5François Dominique réussit la gageure de nous faire souffrir, vraiment souffrir de la perte du monde enchanté de l’enfance, et nous souffrons parce que nous redécouvrons cette vérité une fois de plus. Ce monde, rongé du dedans et attaqué par les monstres du dehors, se présente comme constamment menacé par la déchéance physique et l’atrophie intellectuelle ; nous suivons ainsi les progrès de ces ravages sur les corps des enfants et aussi des parents. Un avenir aussi dystopique contient pourtant la symphonie pastorale de notre monde.

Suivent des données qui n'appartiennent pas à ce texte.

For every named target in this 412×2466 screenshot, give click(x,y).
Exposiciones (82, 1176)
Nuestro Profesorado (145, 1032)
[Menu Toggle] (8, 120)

Il inclut notre jardin intime condamné, nous le savons, à plus ou moins brève échéance.
6Mais je ne peux tout raconter. Il y a un secret dans Solène, et sa découverte progressive donne sa tension à la narration de la petite surdouée en qui survit un temps, avant de sombrer, tout notre monde. Ce secret est presque divulgué par le bandeau de la couverture. Une photo montre un jeune enfant caressant le visage d’un bébé énorme. Il s’agit donc aussi de naissance et de métamorphose. Car, comme le dit justement la narratrice, si nous pouvons lire ce livre, s’il nous est parvenu, c’est qu’elle est morte, ou bien n’a jamais vécu que dans la littérature, tandis que nous, pensons-nous, sommes vivants. À nous de rejouer la fable de l’invention du langage, c’est-à-dire de la création du monde, comme nous le pouvons. Il est à parier que nous n’y arriverons pas aussi brillamment que François Dominique.